Inclusion of 17β-estradiol into liposome: a new tool to study the molecular mechanisms of estrogen receptors

Anne Gallez (BE), Claudio Palazzo (BE), Brigitte Evrard (BE), Agnès Noël (BE), Géraldine Piel (BE), Christel Péqueux (BE)

[Gallez] LBTD, Giga-Cancer, University of Liège, Belgium., [Palazzo] LTPB, CIRM, University of Liege, Liege, Belgium, [Evrard] LTPB, CIRM, University of Liege, Liege, Belgium, [Noël] LBTD, Giga-Cancer, University of Liège, Belgium., [Piel] LTPB, CIRM, University of Liege, Liege, Belgium, [Péqueux] LBTD, Giga-Cancer, University of Liège, Belgium.
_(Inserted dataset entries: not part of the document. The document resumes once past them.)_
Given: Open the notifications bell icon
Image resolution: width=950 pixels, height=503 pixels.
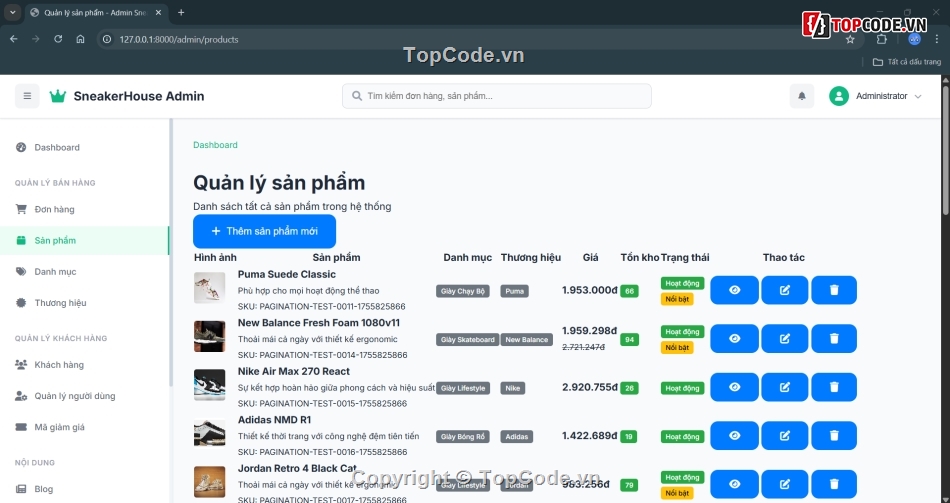Looking at the screenshot, I should pyautogui.click(x=801, y=96).
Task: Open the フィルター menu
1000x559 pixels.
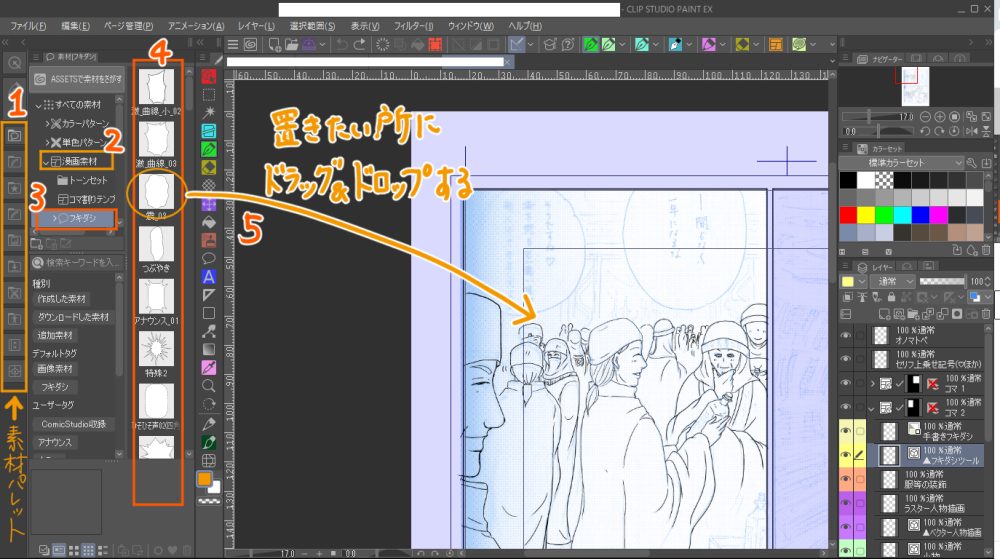Action: [x=414, y=25]
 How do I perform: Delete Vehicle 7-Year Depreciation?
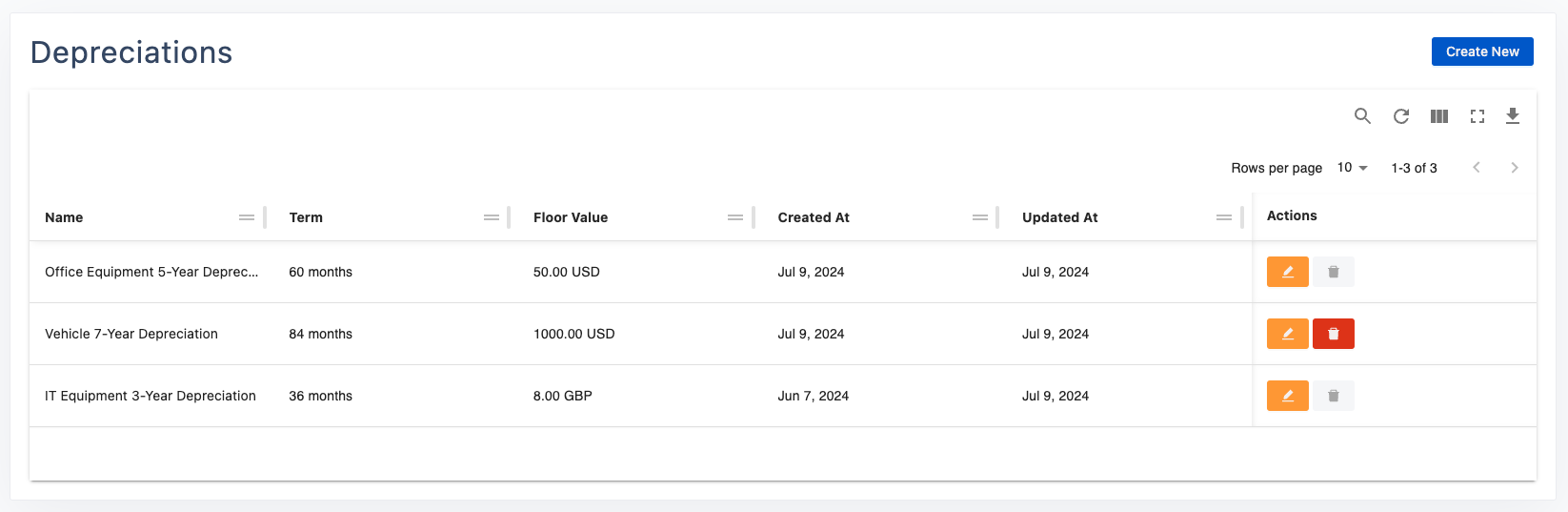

Estrogens are implicated in many physiological and pathological processes thanks to their interaction with estrogen receptors (ERs). The estrogen receptor alpha (ERα) controls reproduction and mammary gland development. Its contribution to breast cancer progression and prognosis is also well established. The molecular mechanisms sustaining these biological processes are extremely complex and remain an area of intense academic research. The activation of ERα by estrogens and especially by 17β-estradiol (E2) leads to 2 major pathways: (1) the genomic effects associated to the transcriptional activity of the ERα and (2) the MISS (Membrane Initiated Steroid Signaling) effects related to the induction of fast signaling pathways occurring when ERα is anchored to the plasma membrane. In order to better understand the respective impact of these two ER-associated signaling pathways on physiopathology, new specific tools are mandatory. The aim of this work was to validate if the inclusion of E2 into liposome was able to prevent the activation of the MISS pathway, while remaining efficient to induce the genomic pathway. The formulation of E2 encapsulated into liposome (named POPC E2) was tested in vitro and in vivo in paradigms specifically described to be dependent on the genomic pathway or on the MISS pathway. To study the genomic pathway, the expression of two target genes of this pathway, PR and pS2, was studied by RT-qPCR in MCF7 cells. POPC E2 increased the mRNA expression level of PR and pS2, highlighting its ability to induce ERα-genomic pathways. In addition, POPC E2 was able to increase the uterine impregnation, the wet weight, the percentage of Ki67-positives cells and the epithelial height, similarly to E2. The activation of the MISS pathway was studied in a Proximity Ligation Assay (PLA) experiment measuring the interaction between ERα and Src, the initiating step of the MISS effects. POPC E2 did not induce any increase of ERα-Src interaction. The expression of target genes of the MISS pathway (TSKU, HSPB8, PMAIP1) revealed no induction by POPC E2. In conclusion, POPC E2 promotes the ERα-associated genomic pathways and prevents the activation of the MISS pathway. Our results highlight that the inclusion of E2 into liposome is an interesting tool to delineate the complex molecular mechanisms associated to ER activation.